§ **INSTRUCTIONS**
**1.** Decide whether each statement agrees with the rifle recoil thread, answering yes or no and quoting the deciding words: (a) the wife's 30-06 is a Winchester Model 70; (b) the grandson's cow elk was heart shot at over 600 yards; (c) bfrankl has hunted elk with a 270.
**2.** Please quote the rifle recoil thread, beginning at the words "Grandson shot this" and stopping after "use my 280.".

§ **GIVEN PASSAGE**
※

Anyway, the difference in felt recoil is due to the stock of course and overall weight. Some guns just dont mitigate it well, others make it feel greatly reduced. My wife's 30-06 is a Remington M700, my 7STW is a Winchester M70. I absolutely love the Model 70's look, fit and finish (with the pre '64 extractor). The STW is a bit heavier than the 3006, that helps a ton.

But... like most people already know, when in the field shooting at that big broadside critter... you really never notice the recoil.

-DallanC


----------



## DallanC

High Desert Elk said:


> Actually, you can get away with not having 4 CAPITAL letters if your hat has a flat brim, lids I think they call them.


Well kids today have shorter attention spans... so they tend to loose interest after the 3rd letter. 4 Capital letter bullets are good for the older "get off my lawn" types 

Soon, as the millennials start having kids that hunt, the best bullets will only have 2 or 1 capital letters.

-DallanC


----------



## caddis8

#1DEER 1-I said:


> I have a 7mm Remington Mag Model 700. What suppressor or muzzle break would you recommend if I were to go that route? The gun just kicks so **** much, and as has been mentioned a few times, sometimes a lesser gun you’re more comfortable and accurate with is better than a gun you hate shooting and aren’t as accurate with.


FIL has Big Bore Harvester from Silencer CO. My BIL (a way bigger gun nut than me) said Dead Air SandmanS or Sandman L, Nomad. 

I gotta tell ya, A guy could get used that no noise and no recoil thing.


----------



## bfrankl

This is a great thread chocked full of information. Truthfully, I don't know a lot about the 6.5. I hunt deer with a 270 and haven't hunted elk, but have wondered if the 270 would be enough if I did. Based on the responses I'm seeing, it appears these smaller calibers can get the job done, although it's not ideal. If it were me, I'd trust those with experience here.


----------



## Irish Lad

Grandson shot this cow elk last year at over 600 yards. Heart shot, massive exit hole. 6.5 CM Horandy 140 gr HPBT. A friend of mine guides for elk, he says he's more worried about how people shoot, than what they shoot. If I ever draw, I'm with Dallen and gonna use my 280.


----------



## colorcountrygunner

Can he grow a good man bun? He's gonna need it to get the full effect of the creedmoor. Craft beer is also needed. But maybe one of 3 arabians PBRs would suffice.


----------



## Critter

Have you thought of a better recoil pad for his 06 or the 7mm?

※

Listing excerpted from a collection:
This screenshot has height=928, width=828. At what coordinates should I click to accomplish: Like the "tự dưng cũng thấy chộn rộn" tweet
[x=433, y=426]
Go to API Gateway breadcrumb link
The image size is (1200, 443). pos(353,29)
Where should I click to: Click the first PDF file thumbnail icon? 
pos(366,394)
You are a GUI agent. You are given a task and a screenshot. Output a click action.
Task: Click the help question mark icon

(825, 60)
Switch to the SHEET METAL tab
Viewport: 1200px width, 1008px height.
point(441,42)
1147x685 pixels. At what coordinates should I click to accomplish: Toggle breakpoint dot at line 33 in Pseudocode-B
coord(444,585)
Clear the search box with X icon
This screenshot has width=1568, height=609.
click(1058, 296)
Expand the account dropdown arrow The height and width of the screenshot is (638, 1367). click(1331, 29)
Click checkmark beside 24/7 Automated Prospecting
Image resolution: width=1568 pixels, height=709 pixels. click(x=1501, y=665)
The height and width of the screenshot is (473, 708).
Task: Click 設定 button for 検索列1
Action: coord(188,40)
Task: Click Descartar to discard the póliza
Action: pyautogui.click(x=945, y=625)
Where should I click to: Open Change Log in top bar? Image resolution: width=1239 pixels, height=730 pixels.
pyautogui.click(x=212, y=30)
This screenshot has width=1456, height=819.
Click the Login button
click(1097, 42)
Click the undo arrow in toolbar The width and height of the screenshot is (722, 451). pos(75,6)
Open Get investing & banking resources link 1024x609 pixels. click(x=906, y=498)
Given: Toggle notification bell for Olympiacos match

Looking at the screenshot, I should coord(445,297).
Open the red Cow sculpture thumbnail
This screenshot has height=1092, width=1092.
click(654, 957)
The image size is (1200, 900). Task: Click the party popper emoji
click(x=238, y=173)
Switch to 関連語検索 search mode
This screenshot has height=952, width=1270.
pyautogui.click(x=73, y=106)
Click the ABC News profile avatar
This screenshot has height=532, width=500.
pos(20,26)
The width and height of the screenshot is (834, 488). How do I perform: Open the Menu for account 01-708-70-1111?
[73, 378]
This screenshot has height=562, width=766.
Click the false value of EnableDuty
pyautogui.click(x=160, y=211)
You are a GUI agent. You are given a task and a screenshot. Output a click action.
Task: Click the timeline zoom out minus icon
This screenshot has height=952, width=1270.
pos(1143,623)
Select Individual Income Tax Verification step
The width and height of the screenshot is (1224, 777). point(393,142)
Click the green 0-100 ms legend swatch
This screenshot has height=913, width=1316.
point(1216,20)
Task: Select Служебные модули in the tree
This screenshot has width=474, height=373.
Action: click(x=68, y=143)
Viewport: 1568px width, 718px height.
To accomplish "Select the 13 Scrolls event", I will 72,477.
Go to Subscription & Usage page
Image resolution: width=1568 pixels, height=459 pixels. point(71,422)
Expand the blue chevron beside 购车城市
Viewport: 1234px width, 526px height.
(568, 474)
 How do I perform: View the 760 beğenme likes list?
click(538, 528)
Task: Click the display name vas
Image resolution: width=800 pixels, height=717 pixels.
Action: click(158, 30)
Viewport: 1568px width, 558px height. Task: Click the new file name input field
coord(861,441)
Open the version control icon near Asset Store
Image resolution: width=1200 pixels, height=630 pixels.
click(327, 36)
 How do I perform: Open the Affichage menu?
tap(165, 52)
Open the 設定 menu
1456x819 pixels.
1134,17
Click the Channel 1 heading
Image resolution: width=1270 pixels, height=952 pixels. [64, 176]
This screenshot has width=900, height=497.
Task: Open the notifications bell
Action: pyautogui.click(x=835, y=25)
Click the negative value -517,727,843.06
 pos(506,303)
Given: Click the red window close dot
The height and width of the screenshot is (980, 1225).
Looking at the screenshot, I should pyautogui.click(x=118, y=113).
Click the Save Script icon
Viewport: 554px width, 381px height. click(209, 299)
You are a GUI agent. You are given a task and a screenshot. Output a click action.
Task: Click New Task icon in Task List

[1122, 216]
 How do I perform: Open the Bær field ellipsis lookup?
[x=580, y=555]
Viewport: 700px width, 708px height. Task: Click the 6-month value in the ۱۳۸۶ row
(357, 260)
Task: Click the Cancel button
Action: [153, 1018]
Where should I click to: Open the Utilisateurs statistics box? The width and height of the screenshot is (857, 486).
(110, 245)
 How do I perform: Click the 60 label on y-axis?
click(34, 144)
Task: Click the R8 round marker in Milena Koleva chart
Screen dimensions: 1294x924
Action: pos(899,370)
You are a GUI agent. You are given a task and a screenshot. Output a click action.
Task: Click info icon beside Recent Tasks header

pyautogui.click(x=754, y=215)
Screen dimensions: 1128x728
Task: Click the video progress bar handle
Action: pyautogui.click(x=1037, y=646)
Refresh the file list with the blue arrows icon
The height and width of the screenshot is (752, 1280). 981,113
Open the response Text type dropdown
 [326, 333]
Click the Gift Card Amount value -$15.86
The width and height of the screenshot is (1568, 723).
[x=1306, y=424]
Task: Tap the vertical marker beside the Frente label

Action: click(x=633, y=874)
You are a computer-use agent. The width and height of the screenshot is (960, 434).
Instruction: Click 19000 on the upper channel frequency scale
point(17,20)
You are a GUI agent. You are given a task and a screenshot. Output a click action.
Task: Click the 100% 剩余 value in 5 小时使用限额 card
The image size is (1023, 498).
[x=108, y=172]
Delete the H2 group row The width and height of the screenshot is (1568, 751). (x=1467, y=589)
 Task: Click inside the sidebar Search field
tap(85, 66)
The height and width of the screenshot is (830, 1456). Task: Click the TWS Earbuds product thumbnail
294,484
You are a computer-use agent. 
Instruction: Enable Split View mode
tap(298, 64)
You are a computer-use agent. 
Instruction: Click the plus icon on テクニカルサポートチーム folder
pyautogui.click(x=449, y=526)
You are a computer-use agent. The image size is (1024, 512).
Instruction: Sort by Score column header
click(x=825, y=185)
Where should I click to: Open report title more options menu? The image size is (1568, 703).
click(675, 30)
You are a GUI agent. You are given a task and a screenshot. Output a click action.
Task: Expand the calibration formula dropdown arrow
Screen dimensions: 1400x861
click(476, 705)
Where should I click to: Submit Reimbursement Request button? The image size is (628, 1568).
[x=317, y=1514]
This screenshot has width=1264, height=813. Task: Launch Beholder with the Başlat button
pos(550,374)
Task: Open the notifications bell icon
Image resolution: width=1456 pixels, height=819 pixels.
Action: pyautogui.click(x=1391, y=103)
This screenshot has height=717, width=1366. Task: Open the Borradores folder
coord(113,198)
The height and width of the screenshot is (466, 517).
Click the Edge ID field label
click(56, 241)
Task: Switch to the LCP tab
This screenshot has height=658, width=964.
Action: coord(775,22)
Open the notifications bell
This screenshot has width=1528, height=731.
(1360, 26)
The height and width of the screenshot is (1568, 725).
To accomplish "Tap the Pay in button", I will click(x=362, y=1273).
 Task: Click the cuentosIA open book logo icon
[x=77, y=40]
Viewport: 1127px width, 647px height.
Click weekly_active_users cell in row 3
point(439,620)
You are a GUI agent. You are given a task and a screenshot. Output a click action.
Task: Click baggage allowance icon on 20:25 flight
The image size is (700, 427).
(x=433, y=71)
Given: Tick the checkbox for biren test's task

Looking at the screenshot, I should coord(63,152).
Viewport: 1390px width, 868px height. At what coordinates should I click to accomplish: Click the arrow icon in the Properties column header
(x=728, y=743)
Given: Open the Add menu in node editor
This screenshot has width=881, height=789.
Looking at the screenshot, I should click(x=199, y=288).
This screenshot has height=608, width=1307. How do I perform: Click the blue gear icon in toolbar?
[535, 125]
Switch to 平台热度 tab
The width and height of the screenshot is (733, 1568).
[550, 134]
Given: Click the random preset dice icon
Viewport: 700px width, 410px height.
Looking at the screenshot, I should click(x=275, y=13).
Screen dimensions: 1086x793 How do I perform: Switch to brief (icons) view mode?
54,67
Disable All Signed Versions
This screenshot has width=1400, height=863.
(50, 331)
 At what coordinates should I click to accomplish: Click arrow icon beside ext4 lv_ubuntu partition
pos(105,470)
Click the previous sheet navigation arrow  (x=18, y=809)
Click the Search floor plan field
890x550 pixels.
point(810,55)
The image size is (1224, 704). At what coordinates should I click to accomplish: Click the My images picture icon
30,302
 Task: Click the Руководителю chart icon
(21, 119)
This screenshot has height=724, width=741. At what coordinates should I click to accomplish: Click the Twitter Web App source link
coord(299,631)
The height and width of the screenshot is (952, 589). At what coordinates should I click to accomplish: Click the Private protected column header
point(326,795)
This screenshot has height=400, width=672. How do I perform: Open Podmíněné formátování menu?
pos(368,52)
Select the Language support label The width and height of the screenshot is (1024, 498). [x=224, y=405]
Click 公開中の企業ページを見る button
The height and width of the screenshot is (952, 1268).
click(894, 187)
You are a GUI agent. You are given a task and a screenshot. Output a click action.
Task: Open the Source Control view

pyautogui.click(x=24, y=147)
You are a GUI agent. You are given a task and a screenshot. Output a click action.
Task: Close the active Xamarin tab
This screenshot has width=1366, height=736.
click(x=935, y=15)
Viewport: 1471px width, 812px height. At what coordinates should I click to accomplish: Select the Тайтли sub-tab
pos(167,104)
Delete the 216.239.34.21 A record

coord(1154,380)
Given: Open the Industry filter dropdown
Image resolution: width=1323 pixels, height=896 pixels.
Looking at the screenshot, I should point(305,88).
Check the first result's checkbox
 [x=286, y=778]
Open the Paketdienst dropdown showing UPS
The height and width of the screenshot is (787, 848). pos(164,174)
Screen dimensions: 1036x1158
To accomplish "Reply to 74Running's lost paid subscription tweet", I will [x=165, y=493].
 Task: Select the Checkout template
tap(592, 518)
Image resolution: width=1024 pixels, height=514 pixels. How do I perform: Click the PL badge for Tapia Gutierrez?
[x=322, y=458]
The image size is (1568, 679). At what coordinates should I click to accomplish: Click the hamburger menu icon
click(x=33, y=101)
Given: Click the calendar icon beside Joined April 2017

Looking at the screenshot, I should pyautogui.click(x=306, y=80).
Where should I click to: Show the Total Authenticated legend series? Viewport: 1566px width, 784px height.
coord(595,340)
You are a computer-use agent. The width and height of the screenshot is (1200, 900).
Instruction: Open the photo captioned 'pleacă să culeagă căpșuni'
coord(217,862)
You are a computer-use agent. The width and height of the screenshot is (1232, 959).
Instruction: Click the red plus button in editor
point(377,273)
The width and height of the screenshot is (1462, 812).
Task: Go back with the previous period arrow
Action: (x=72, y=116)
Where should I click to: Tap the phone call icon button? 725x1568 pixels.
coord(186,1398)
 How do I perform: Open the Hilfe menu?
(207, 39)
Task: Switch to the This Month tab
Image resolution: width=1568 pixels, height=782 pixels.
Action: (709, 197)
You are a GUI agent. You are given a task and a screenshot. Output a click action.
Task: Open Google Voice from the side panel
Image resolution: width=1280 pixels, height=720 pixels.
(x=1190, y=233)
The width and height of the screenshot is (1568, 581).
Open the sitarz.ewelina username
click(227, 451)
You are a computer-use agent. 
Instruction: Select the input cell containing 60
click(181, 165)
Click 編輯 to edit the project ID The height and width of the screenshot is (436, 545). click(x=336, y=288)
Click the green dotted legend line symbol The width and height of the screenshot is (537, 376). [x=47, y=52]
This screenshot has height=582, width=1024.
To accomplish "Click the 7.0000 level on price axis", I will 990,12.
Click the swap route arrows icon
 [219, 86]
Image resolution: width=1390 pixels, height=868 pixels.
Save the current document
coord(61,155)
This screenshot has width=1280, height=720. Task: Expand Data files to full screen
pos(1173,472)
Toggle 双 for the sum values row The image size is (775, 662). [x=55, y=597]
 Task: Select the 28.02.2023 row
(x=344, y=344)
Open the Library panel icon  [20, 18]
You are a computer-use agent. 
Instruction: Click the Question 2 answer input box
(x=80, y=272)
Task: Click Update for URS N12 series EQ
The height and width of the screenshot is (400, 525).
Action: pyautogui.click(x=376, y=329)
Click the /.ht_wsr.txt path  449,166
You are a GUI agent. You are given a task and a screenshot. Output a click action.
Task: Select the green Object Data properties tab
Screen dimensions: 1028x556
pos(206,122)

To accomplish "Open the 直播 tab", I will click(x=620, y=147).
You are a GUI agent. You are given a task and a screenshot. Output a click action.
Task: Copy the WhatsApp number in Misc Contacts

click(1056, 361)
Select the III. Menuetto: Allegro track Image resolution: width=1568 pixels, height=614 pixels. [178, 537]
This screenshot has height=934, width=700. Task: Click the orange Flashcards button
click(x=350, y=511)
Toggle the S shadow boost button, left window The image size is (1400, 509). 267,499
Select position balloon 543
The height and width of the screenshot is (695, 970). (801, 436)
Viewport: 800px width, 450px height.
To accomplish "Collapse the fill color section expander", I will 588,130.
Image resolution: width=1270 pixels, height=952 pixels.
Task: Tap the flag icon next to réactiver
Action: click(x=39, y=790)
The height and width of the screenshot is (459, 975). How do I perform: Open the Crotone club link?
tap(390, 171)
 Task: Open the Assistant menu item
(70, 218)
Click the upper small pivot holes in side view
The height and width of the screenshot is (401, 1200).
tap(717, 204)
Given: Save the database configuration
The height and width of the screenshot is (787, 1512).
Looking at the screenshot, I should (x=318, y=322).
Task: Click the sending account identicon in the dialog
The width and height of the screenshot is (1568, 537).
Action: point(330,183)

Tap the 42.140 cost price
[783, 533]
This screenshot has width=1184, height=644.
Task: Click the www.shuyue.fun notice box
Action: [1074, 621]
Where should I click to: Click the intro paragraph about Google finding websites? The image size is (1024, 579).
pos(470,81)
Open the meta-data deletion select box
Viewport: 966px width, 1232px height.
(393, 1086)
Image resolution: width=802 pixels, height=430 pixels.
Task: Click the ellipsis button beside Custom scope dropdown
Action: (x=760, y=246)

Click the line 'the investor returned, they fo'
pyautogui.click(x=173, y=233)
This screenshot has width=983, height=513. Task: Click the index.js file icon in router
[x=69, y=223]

※

§ **SOLUTIONS IN ORDER**
**1.**
(a) No: "My wife's 30-06 is a Remington M700, my 7STW is a Winchester M70."
(b) Yes: "Grandson shot this cow elk last year at over 600 yards. Heart shot, massive exit hole."
(c) No: "I hunt deer with a 270 and haven't hunted elk"

**2.**
Grandson shot this cow elk last year at over 600 yards. Heart shot, massive exit hole. 6.5 CM Horandy 140 gr HPBT. A friend of mine guides for elk, he says he's more worried about how people shoot, than what they shoot. If I ever draw, I'm with Dallen and gonna use my 280.